A significant variation was observed in the MDROM across different diagnoses. For AUS, FN, and ONC, the MDROMs showed a broad range. Specifically, for AUS, MDROMs were recorded found to be between 5.8% and 20.8%, for FN the range was between 22.1% and 36.7%, and for ONC diagnoses, the range was 19.5% to 41.5%. Notably, most of these MDROMs fell within the expected ROM ranges as defined by the Bethesda System for Reporting Thyroid Cytopathology (BSRTC) guidelines that are widely used in the field.

Another finding from the study was related to the analysis of PCR, particularly in the AUS category, where differences were observed within the cytopathologist cohort examined in the investigation. This variation in PCR highlights its potential utility in distinguishing differences in ROM performance across diagnosticians.

“PCR could be a valuable metric in evaluating the accuracy and consistency of cytopathologists in diagnosing thyroid lesions,” says Dr. Ullal.

The study also highlights some of the limitations of traditional cytologic-histologic correlation in estimating ROM. This correlation often involves only a subset of cases that undergo surgical resection, which may lead to an overestimation of ROM.

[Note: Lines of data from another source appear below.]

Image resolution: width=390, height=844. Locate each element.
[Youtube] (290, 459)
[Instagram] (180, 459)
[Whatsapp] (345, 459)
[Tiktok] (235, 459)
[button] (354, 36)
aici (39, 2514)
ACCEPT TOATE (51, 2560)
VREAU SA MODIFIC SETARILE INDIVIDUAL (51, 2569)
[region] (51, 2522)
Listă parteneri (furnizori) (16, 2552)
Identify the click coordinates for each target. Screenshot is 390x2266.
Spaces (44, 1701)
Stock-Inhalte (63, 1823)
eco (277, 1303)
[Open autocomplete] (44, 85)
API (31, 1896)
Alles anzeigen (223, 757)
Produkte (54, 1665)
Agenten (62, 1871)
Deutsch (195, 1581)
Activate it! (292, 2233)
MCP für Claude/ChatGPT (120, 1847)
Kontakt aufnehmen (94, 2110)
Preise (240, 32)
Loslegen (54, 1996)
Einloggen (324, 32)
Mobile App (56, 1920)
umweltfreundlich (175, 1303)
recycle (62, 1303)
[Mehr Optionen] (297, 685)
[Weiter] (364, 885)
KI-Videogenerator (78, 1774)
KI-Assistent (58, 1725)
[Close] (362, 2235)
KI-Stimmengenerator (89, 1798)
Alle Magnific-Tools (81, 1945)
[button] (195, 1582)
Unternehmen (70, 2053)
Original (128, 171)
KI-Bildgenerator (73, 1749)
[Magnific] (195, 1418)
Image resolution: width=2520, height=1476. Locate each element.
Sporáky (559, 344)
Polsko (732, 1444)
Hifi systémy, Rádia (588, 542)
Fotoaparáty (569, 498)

In contrast, MDROMs may provide a more inclusive view by considering both resected and unresected cases, offering a broader perspective on the risk associated with thyroid lesions.

The clinical implications of the study’s findings are important in a number of ways. The introduction of MDROMs and PCRs as evaluative tools could lead to a significant shift in the approach to thyroid cytopathology. These molecular-centric metrics provide a more comprehensive and personalized assessment of cytopathologist performance, potentially influencing clinical decision-making.

“In particular, when it comes to dealing with indeterminate diagnoses, a clearer understanding of individual cytopathologists' diagnostic patterns could lead to more tailored and precise patient care when evaluating the potential existence of thyroid cancer,” says Dr. Ullal.”


Ohori PN, Cuda JM, Bastacky SI, Yip L, Karslioglu-French E, Morariu EM, Ullal J, Ramonell KM, Carty SE, Nikiforov YE, Schoedel KE, Seethala RR. Molecular-Derived Risk of Malignancy and the Related Positive Call Rate of Indeterminate Thyroid Cytology Diagnoses as Quality Metrics for Individual Cytopathologists. Cancer Cytopathol. 2023; October 17. Online ahead of print.